Texte extrait:
————
Toujours dans le volet de la pêche, les Instituts se sont intéressés à l’aquaculture, « au poids économique limité, essentiellement en raison de nos coûts de production et des normes européennes qui font la qualité de nos produits mais nous font perdre en compétitivité internationale », explique Marie-Anne Poussin Delmas. « On ne valorise pas assez le respect de ces normes qui est lié à la santé publique ». Les Instituts relèvent deux produits emblématiques : la crevette bleue de Nouvelle-Calédonie et la perliculture en Polynésie, qui représente 64 millions d’euros à l’exportation. Une recommandation : « Nos Outre-mer auraient davantage à se positionner sur des créneaux de niches sur lesquels il y aurait une forte valeur ajoutée. Par exemple, la Réunion se positionne sur la production de micro-algues industrielles ».
————
Données fournies:
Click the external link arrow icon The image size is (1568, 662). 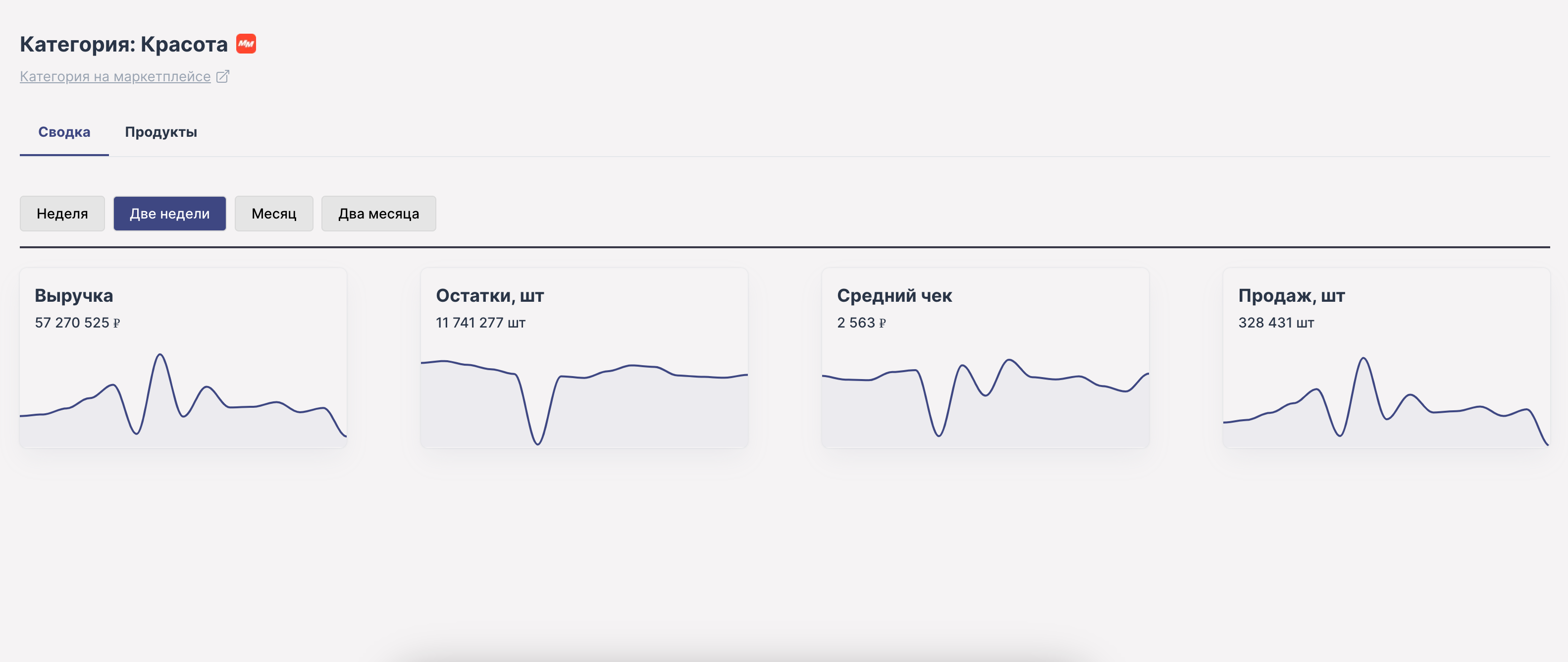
————
Consigne donnée:
Que dit l'extrait sur l'aquaculture ci-dessus ?
(a) Combien la perliculture en Polynésie représente-t-elle à l'exportation ?
(b) Quel produit emblématique de Nouvelle-Calédonie est cité ?
(c) Sur quelle production la Réunion se positionne-t-elle ?

Résultat obtenu:
(a) 64 millions d'euros
(b) La crevette bleue
(c) Les micro-algues industrielles